Очерки истории российской символики. От тамги до символов государственного суверенитета — страница 28 из 77

[498]. Все это наблюдалось в период, когда Екатерина II решала вопрос о присоединении к России Крыма[499].

Но вернемся к городским гербам. При их художественном воплощении был сделан акцент на символику, отражающую официальную идеологию Российской империи. Непосредственным их «производством» занималась Герольдмейстерская контора, или Герольдия. Во главе ее с начала 70-х гг. XVIII в. стоял русский историк, автор «Истории России с древнейших времен», известный защитник монархии и дворянских привилегий М. М. Щербатов.

Прекрасно уловивший смысл городского законодательства Екатерины II, он постарался в городской эмблеме отобразить идею господства над городом верховной власти, идею милости императрицы, по воле которой город получал якобы самоуправление. В герб он часто вводит фигуру, являющуюся символом царского самодержавия. Например, такую, как в гербе города Вытегры: основной геральдической фигурой здесь является «златый императорский скиптр, прямостоящий, с оком провидения». А символизирует эмблема «надежду, каковую пользу от учреждения сего города может империя Российская приобрести и купно (одновременно. – Н. C.) милость и провидение монаршее»[500].

Аналогичную символику имеют в большинстве своем эмблемы, составленные лично Щербатовым для полковых знамен. Некоторые из них затем превратились в городские гербы. Рисунок включает почти обязательное изображение «возникающего» (так в геральдике называется фигура, соприкасающаяся с одной из сторон гербового щита, но видная лишь наполовину) двуглавого российского орла[501].
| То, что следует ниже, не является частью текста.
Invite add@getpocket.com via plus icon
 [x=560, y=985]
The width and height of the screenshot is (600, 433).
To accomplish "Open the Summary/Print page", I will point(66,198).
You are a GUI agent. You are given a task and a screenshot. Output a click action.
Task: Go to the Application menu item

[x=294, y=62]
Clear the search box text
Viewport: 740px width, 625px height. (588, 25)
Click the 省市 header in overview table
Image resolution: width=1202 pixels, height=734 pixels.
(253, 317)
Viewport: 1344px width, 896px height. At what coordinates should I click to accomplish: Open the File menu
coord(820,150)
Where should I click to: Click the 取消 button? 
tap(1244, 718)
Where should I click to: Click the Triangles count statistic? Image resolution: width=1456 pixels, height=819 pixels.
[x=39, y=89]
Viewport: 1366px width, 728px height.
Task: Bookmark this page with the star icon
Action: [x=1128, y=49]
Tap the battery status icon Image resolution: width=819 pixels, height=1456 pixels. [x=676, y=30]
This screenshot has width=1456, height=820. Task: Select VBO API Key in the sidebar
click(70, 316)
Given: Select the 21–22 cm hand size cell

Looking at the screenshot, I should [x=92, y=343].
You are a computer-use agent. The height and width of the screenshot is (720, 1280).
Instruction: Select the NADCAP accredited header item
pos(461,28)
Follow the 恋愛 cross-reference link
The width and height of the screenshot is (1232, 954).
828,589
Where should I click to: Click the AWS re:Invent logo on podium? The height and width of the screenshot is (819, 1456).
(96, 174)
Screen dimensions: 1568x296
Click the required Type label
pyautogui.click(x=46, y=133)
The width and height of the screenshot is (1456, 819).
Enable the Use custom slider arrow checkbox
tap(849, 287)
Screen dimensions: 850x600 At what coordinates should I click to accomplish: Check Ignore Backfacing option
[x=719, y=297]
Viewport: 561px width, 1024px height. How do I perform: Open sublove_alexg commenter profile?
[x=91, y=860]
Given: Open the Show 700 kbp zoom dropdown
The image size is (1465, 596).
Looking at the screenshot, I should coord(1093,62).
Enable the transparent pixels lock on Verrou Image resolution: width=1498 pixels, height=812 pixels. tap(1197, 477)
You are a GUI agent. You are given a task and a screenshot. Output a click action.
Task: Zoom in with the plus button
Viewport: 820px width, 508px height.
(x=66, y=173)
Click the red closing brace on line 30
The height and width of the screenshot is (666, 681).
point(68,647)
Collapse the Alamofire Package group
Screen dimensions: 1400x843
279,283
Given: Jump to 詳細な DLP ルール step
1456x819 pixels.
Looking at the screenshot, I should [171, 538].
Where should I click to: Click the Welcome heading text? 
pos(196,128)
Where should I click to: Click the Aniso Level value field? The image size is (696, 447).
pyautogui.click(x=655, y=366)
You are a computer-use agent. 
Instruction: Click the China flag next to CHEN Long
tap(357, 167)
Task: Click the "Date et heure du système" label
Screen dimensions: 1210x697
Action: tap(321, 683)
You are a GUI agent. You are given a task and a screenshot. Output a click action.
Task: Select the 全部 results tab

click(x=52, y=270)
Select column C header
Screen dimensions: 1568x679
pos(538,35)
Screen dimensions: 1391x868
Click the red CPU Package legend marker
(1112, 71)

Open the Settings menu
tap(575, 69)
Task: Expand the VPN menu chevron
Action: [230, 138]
Преемники князя М. М. Щербатова на посту герольдмейстера продолжали использовать государственный герб во многих городских эмблемах, особенно в гербах западных окраин России. Например, в гербах белорусских городов, несмотря на то что белорусский генерал-губернатор З. Г. Чернышев прислал рисунки гербов городов, ранее входивших в состав Речи Посполитой, помещалось в верхней части гербового щита погрудное изображение двуглавого орла «в знак того, что сие наместничество присоединено к империи Российской». В гербах городов Минского, Волынского, Брацлавского, Подольского наместничеств государственный герб – двуглавый орел изображался целиком, а на груди у него помещался герб города.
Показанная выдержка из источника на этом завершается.